TASK REQUIREMENTS | Write out nothing but the lines from the first line of the entries below through the line with "This screenshot has height=824, width=1456."; no pictures go in.
** Opening ENTRIES SHOWN block **
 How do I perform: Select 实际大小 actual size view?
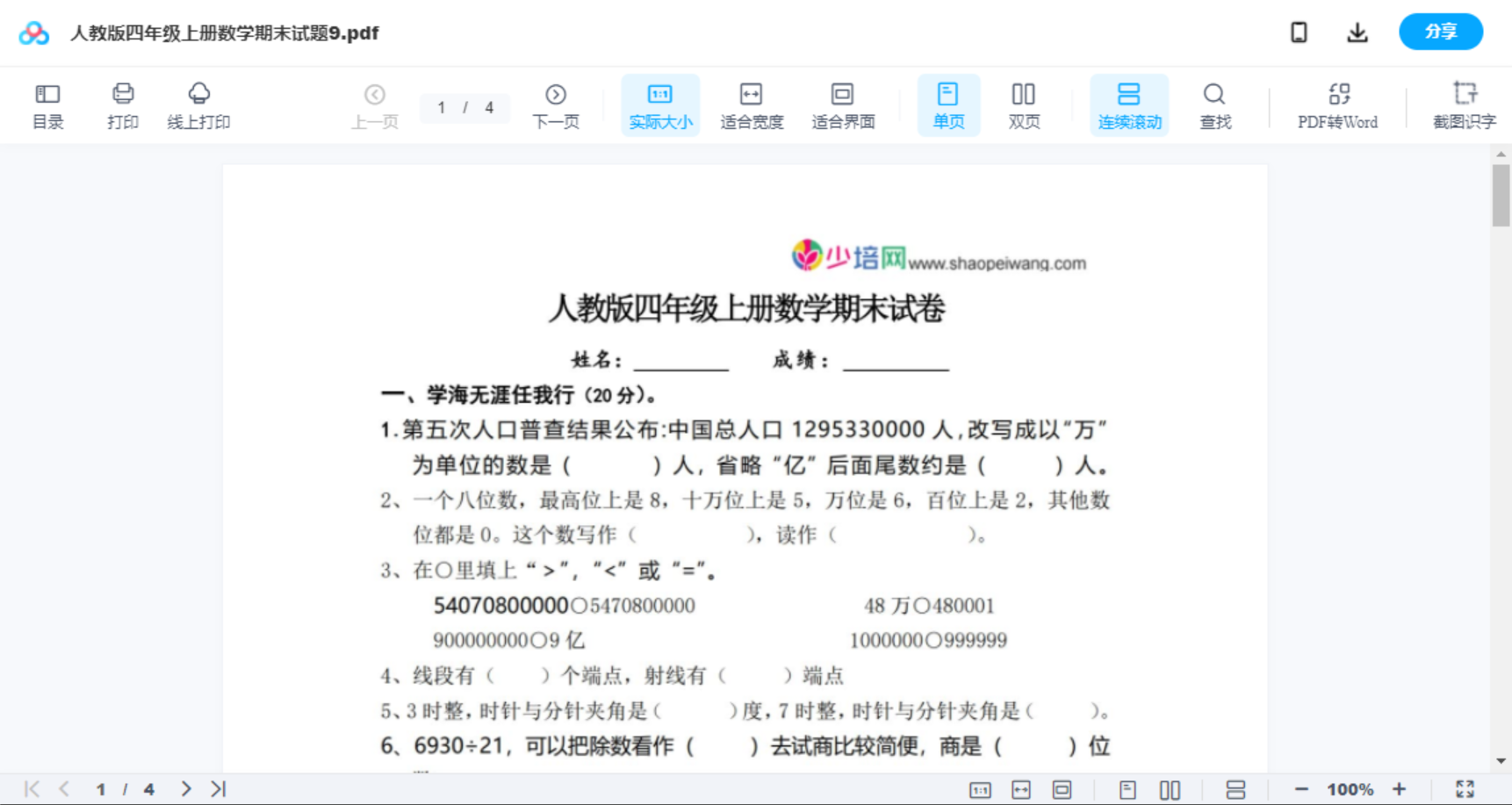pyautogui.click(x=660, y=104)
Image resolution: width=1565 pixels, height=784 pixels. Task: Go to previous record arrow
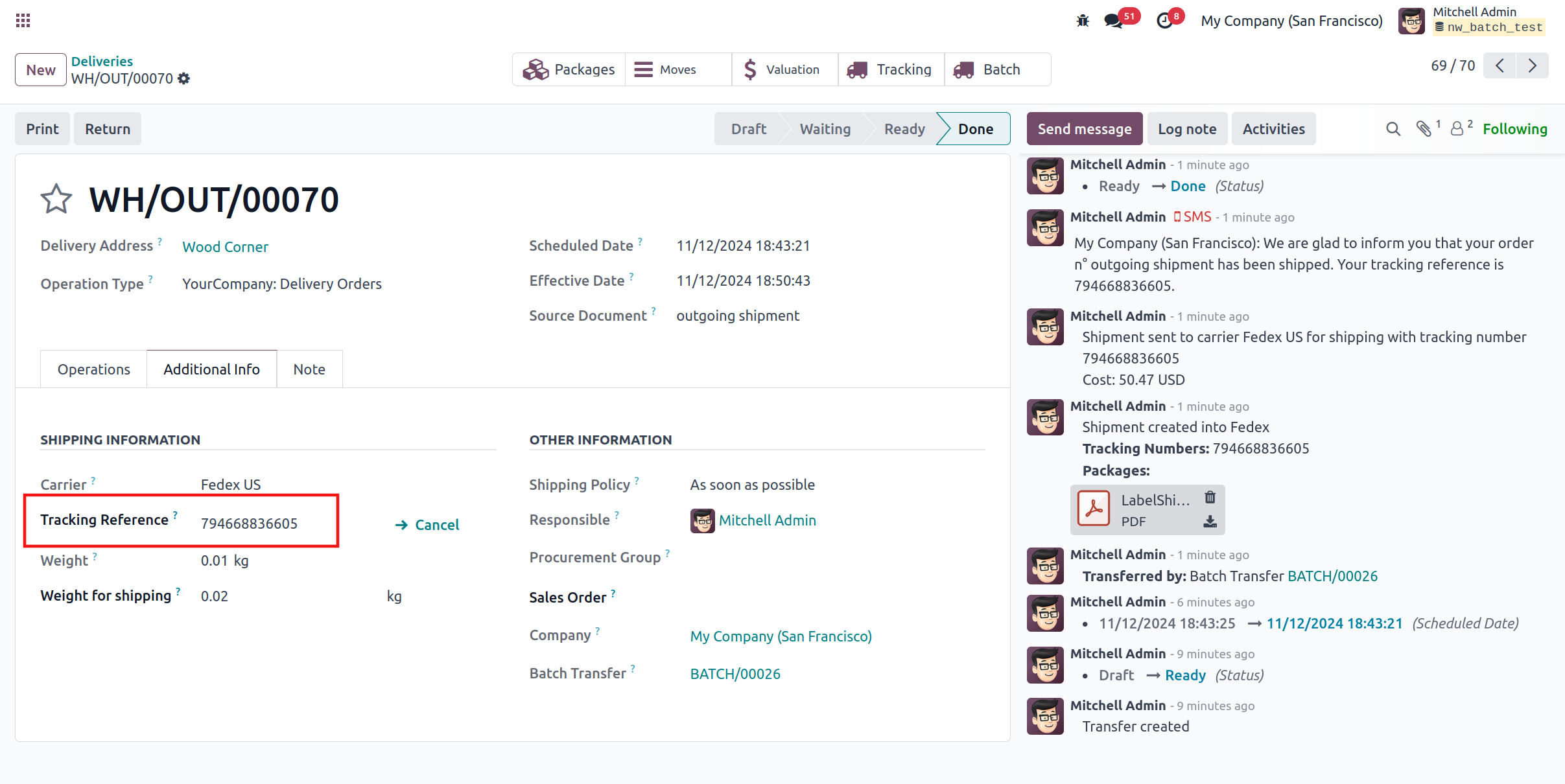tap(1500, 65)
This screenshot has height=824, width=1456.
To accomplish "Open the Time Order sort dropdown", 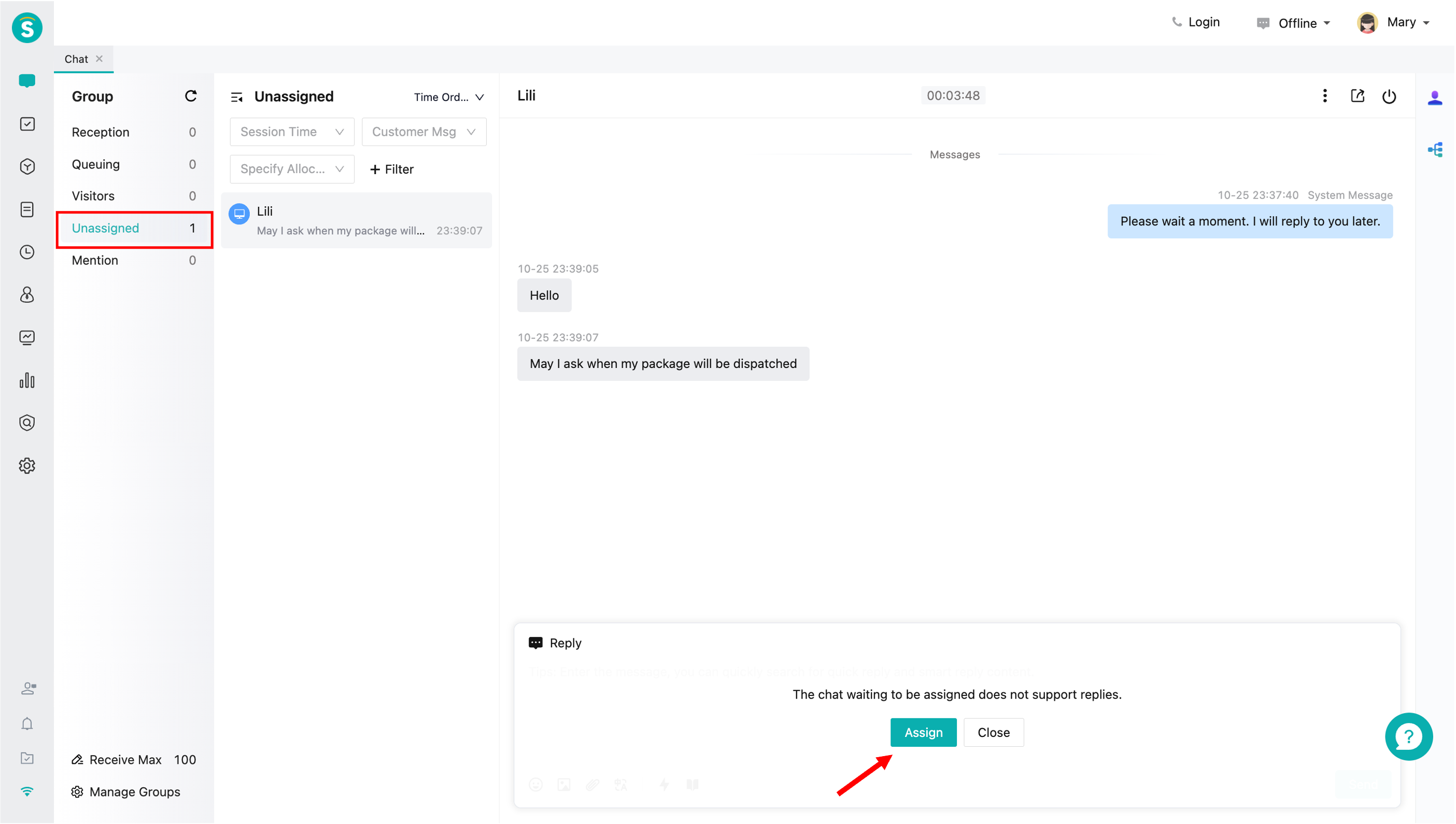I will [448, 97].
** Closing ENTRIES SHOWN block **
SOLUTION TO THE EXERCISE |
 How do I perform: Select 实际大小 actual size view?
pyautogui.click(x=660, y=104)
Image resolution: width=1565 pixels, height=784 pixels. Task: Go to previous record arrow
tap(1500, 65)
This screenshot has height=824, width=1456.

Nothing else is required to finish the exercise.